Hm, so what happens if the slave blocks, doesn't the sender block when
the kernel buffers fill up?

>> So I think this isn't necessarily such a blue moon event. As I
>> understand it, all it would take is a single long-running report and a
>> vacuum or HOT cleanup occurring on the master.
>
> I think this is mostly FUD too.  How often do you see vacuum blocked for
> an hour now?

No, that's not comparable. On the master vacuum will just ignore
tuples that are still visible to live transactions.

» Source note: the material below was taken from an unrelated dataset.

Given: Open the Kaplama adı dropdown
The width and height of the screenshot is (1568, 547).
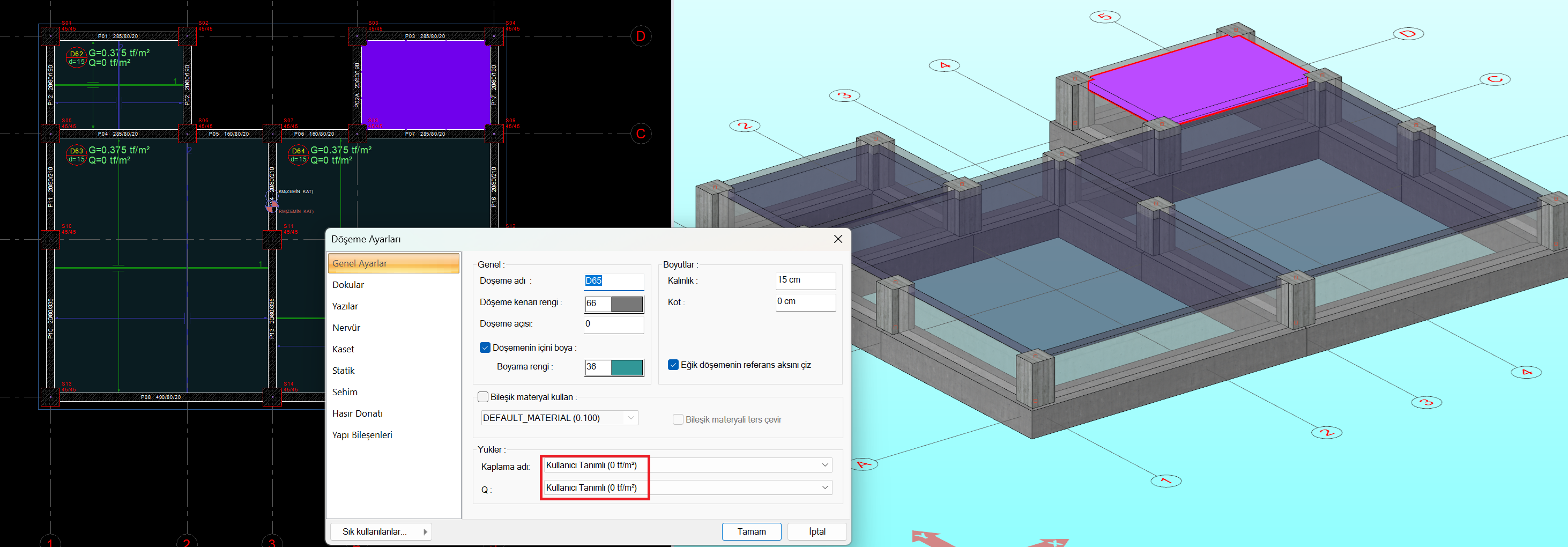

On the slave it
doesn't have a choice, it sees the cleanup record and must pause
recovery until those transactions finish.

--
greg

--
Sent via pgsql-hackers mailing list (pgsql-hackers(a)postgresql.org)
To make changes to your subscription:
http://www.postgresql.org/mailpref/pgsql-hackers

From: Fujii Masao on
On Thu, Jun 3, 2010 at 5:00 AM, Tom Lane <tgl(a)sss.pgh.pa.us> wrote:
>> I stand by my suggestion from yesterday: Let's define max_standby_delay
>> as the difference between a piece of WAL becoming available in the
>> standby, and applying it.
>
> My proposal is essentially the same as yours plus allowing the DBA to
> choose different max delays for the caught-up and not-caught-up cases.
> Maybe everybody will end up setting the two delays the same, but I think
> we don't have enough experience to decide that for them now.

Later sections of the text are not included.